Comes the turning of the season, and the luscious grape is yet burgeoning upon the groaning vine . . . blah, blah, etc, etc and other such likewise pseudo-poetic arty bollocks.
It's no good; I shall have to come clean. Somehow in more than two years of Le Blog Normalement Persistente, I have never yet managed to mention les vendanges, or grape harvest.
Not only is this France, but it is my self-imposed mission to chronicle, both exhaustively and exhaustingly, the mélange of minor details that constitute the calendar hereabouts. Oops . . .

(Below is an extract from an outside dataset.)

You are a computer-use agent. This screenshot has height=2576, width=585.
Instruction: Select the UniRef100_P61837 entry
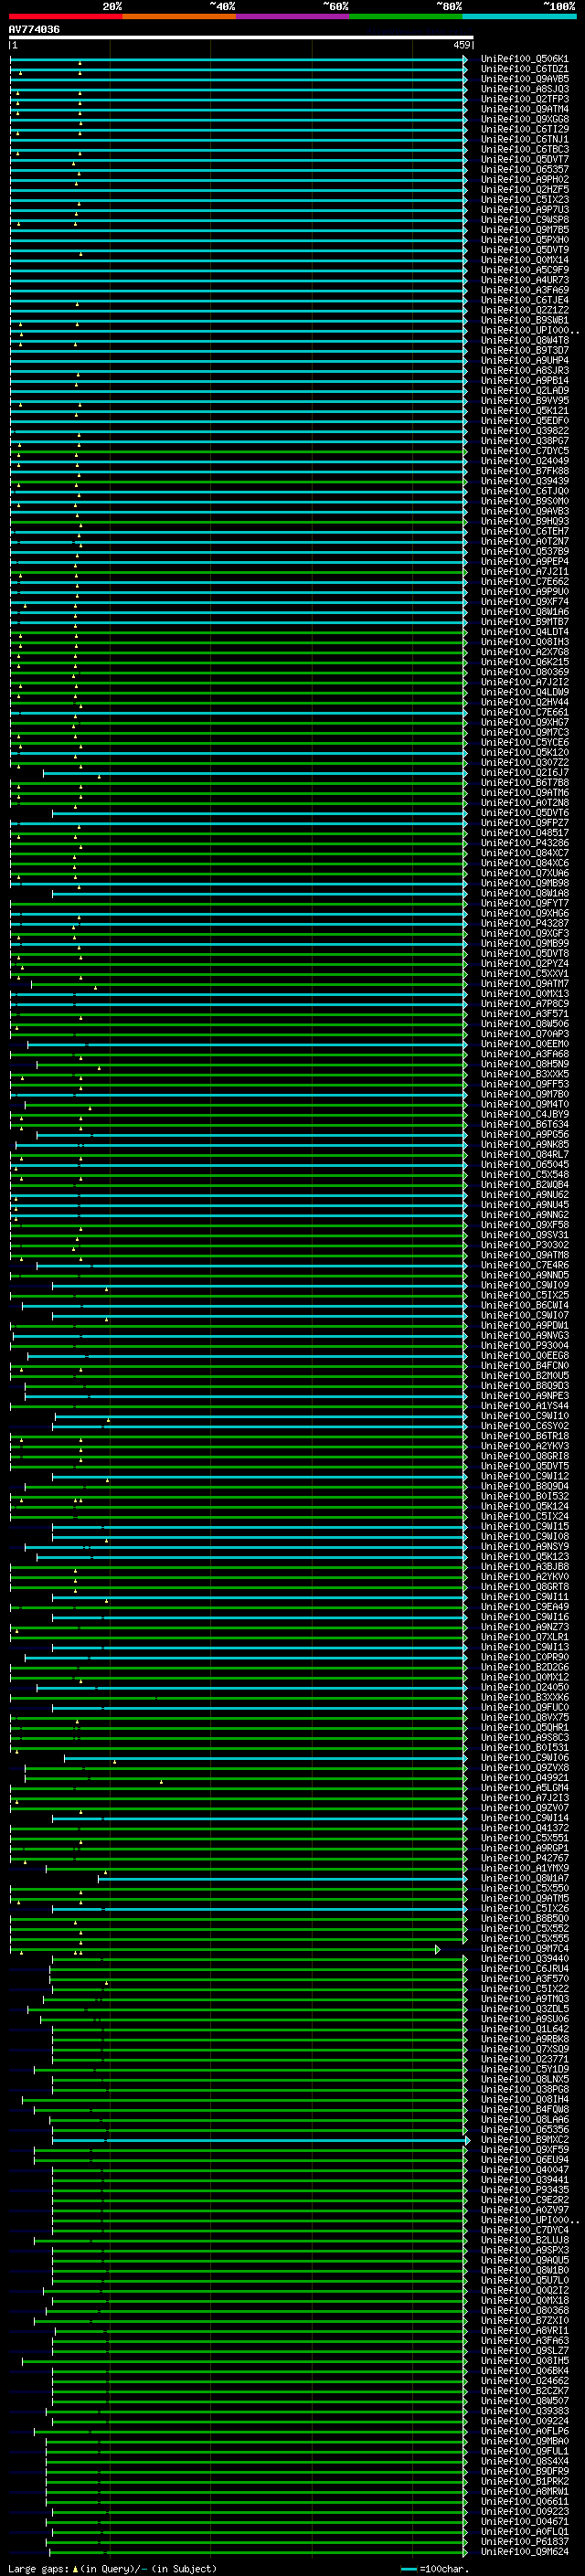[x=524, y=2541]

What's even more puzzling is that girlfriend Claire and I are normally pretty switched on to the pre-autumnal Season of Plenty which has just started.
Claire's last act before departing back to work at the lycée in Canet, was to compose some deeply fab blackberry jam, which is already disappearing at a rate of knots. In but a few weeks, I shall be persuading her to make some more crème de marron from our usually gigantic sweet chestnut harvest.

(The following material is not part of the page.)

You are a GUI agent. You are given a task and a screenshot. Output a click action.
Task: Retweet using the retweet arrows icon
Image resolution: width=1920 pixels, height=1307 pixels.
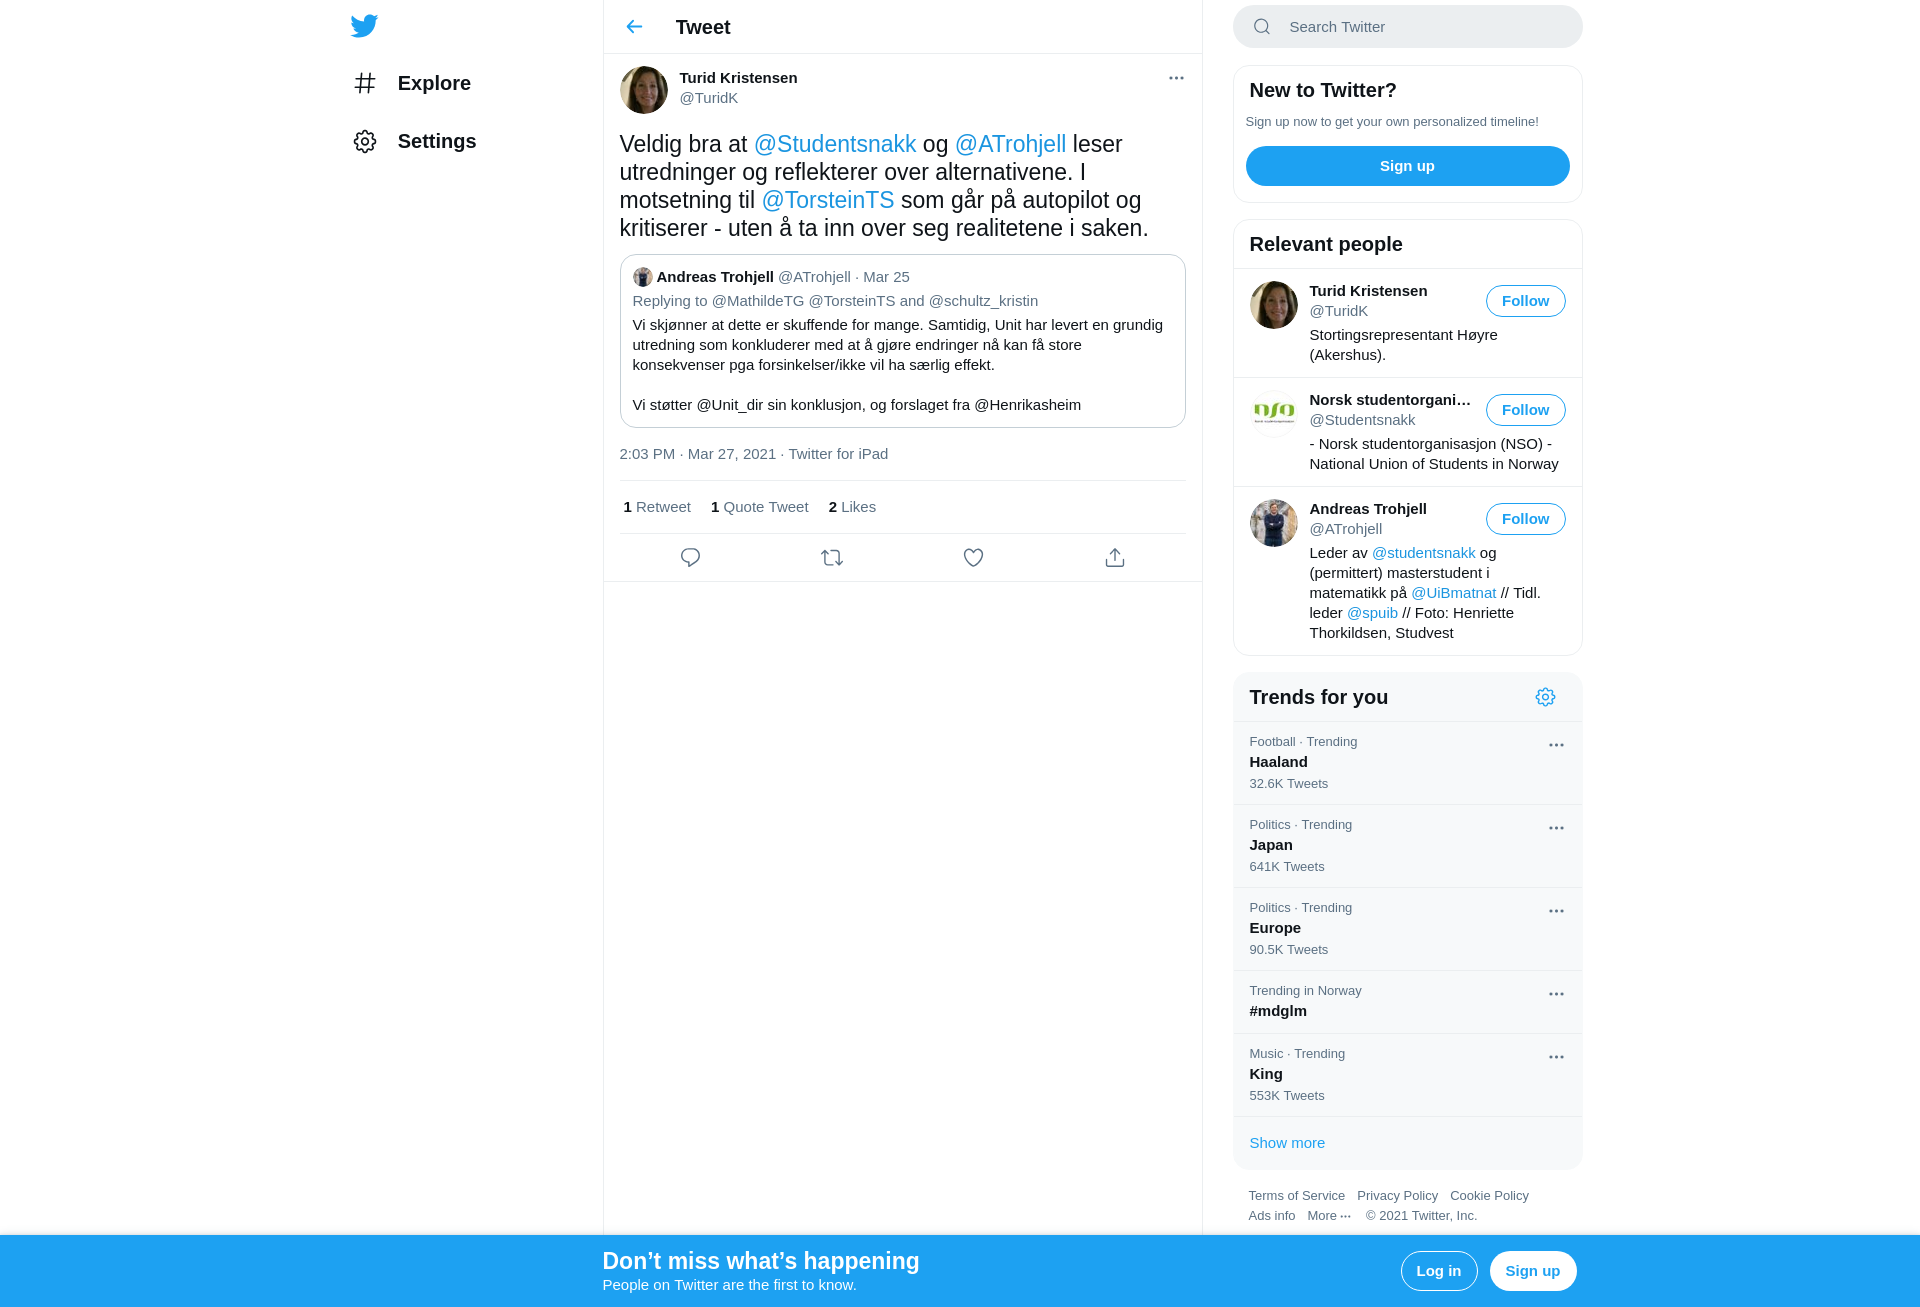[x=832, y=558]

It has to be said that it is a thoroughly balls-aching job to peel umpteen chestnuts, when you can buy the finished item for a mere €1 a pot down at le supermarché. But Claire's crème de la crème de marron is a sheer delight, and not to be mentioned even on the same planet as some contemptible commercial item.
And only yesterday I selected the first of the purple figs, our own dear couilles du Pape (alias the Pope's bollocks; see expositions, previous). Thus it is strange, as well as a major clanger, to have somehow omitted the grape harvest.

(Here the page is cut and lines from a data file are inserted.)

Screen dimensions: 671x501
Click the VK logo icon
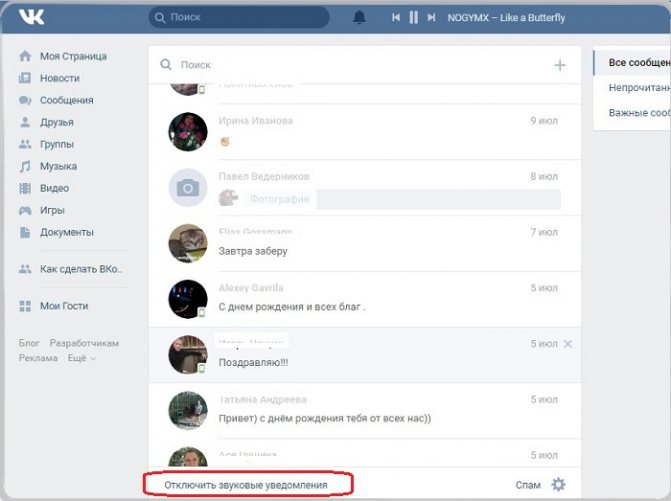pos(32,17)
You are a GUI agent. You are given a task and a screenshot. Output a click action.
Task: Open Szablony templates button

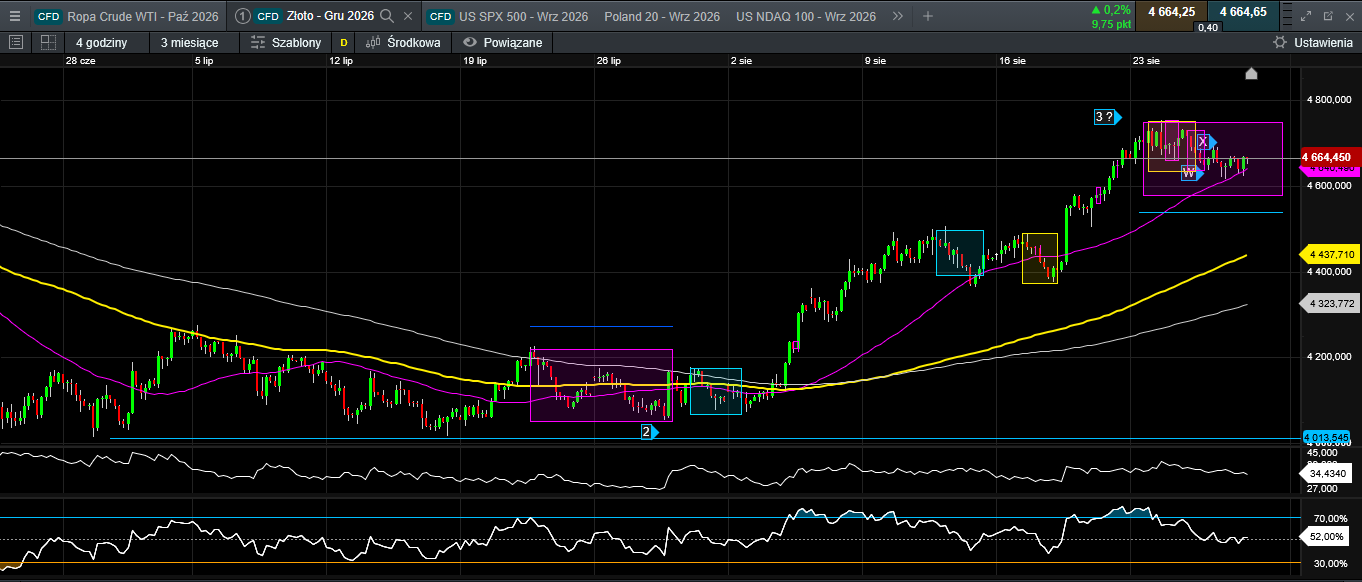tap(285, 42)
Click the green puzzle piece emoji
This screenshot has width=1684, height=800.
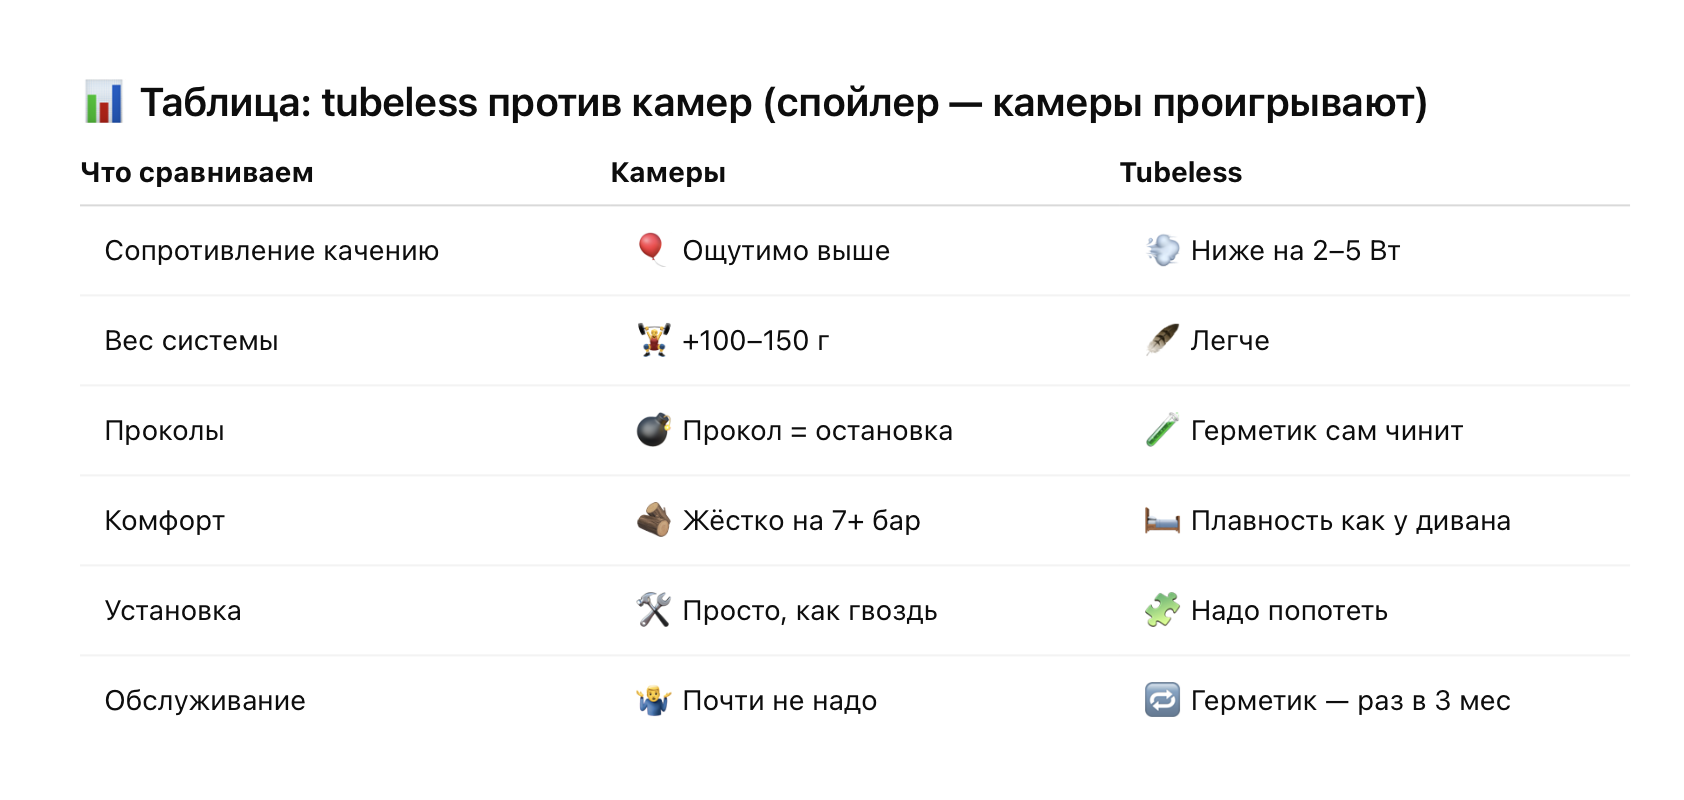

Matters came to a head when Niffy Louis, Fa's Undisputed Champion Layabout announced down at le café that he was going to work for a couple of weeks. When we'd picked ourselves off the floor and the walls had stopped cracking with shock, all became clear: He was going to help with les vendanges . . .
It should be explained that les vendanges is just about the only paid work you can do in France without it affecting your dole money . . . evidently there is one sacred place where even l'administration* fears to tread . . . imagine the row if there were no-one to pick the grapes. There again, there is no need for self-inflicted mental cruelty.
Thus forcibly reminded, I selected a suitable quill with a view to recalling a few vendanges moments: I must admit that I never done it myself. Back in 2002, the first year we were here, my old mate Andrew did les vendanges.
He told me that he'd never worked harder in his life than for those nine days. Being as Andrew was no stranger to 18-hour days during his tougher moments in business, I regarded this information rather as a warning . . . and thereafter kept my distance. As a nifty-fingered guitarist, I also have a natural aversion to le secateur.
You can always tell that the harvest has started, because as soon as all the camper van drivers are locked up back in their coven (or wherever it is that they lurk out of season), they are immediately replaced by Postman Pat tractors.
These vehicles, towing trailers full of grapes, always look as though they've been put in a vice and squashed, just like PP's van in the aforementioned kid's prog. I figure they have to be narrow to get between the vines.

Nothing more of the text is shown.